Zadanie 1 – Ułóż jako tabelę Markdown wiersze rekordów, zaczynając od wiersza zawierającego „Truck Crane (66, 332)” i kończąc na ostatnim wierszu rekordów, z pominięciem pustych wierszy. Nadaj kolumnom nazwy „Nr” (numer wiersza) i „Wiersz” (jego treść).

Czym jest dla Ciebie Twój dom? Dla mnie to przede wszystkim spokój. To uczucie, którego doznaję po otwarciu drzwi i przekroczeniu progu. Czuję znajomy zapach, tak indywidualny i osobisty – bo każdy dom pachnie inaczej. Pachnie rodziną, kawą, mieszaniną perfum, zapachem Twoich zwierząt. Najpierw zdejmuję buty i czuję pod stopami gładkie i ciepłe drewniane deski. Lekkie skrzypienie gdy po nich stąpam jest odgłosem, który mnie uspokaja i relaksuje. Po przyjściu do domu odkładam torebkę, wieszam płaszcz i idę do sypialni. Zdejmuję wyjściowe ciuchy i wskakuję w ulubioną bluzę, lub coś innego, w czym czuję się swobodnie. Wtedy prawie zawsze wzdycham z ulgą – czuję się wreszcie na luzie. Pies wciąż wpada mi pod nogi trącając wilgotnym nosem i rozradowanym ogonem. Kot plącze się między nogami, ocierając się natarczywie.

Wybrane rekordy –
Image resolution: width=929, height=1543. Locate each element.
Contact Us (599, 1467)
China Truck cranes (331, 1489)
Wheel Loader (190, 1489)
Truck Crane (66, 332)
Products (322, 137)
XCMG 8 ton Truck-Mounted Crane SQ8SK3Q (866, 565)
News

Zadanie 2 – Zapisz wiernie urywek fragmentu o domu, zaczynając od słów „Czym jest dla” i kończąc na słowach „ocierając się natarczywie.”.

Odpowiedź 1 –
| Nr | Wiersz |
|---|---|
| 1 | Truck Crane (66, 332) |
| 2 | Products (322, 137) |
| 3 | XCMG 8 ton Truck-Mounted Crane SQ8SK3Q (866, 565) |
| 4 | News |

Odpowiedź 2 –
Czym jest dla Ciebie Twój dom? Dla mnie to przede wszystkim spokój. To uczucie, którego doznaję po otwarciu drzwi i przekroczeniu progu. Czuję znajomy zapach, tak indywidualny i osobisty – bo każdy dom pachnie inaczej. Pachnie rodziną, kawą, mieszaniną perfum, zapachem Twoich zwierząt. Najpierw zdejmuję buty i czuję pod stopami gładkie i ciepłe drewniane deski. Lekkie skrzypienie gdy po nich stąpam jest odgłosem, który mnie uspokaja i relaksuje. Po przyjściu do domu odkładam torebkę, wieszam płaszcz i idę do sypialni. Zdejmuję wyjściowe ciuchy i wskakuję w ulubioną bluzę, lub coś innego, w czym czuję się swobodnie. Wtedy prawie zawsze wzdycham z ulgą – czuję się wreszcie na luzie. Pies wciąż wpada mi pod nogi trącając wilgotnym nosem i rozradowanym ogonem. Kot plącze się między nogami, ocierając się natarczywie.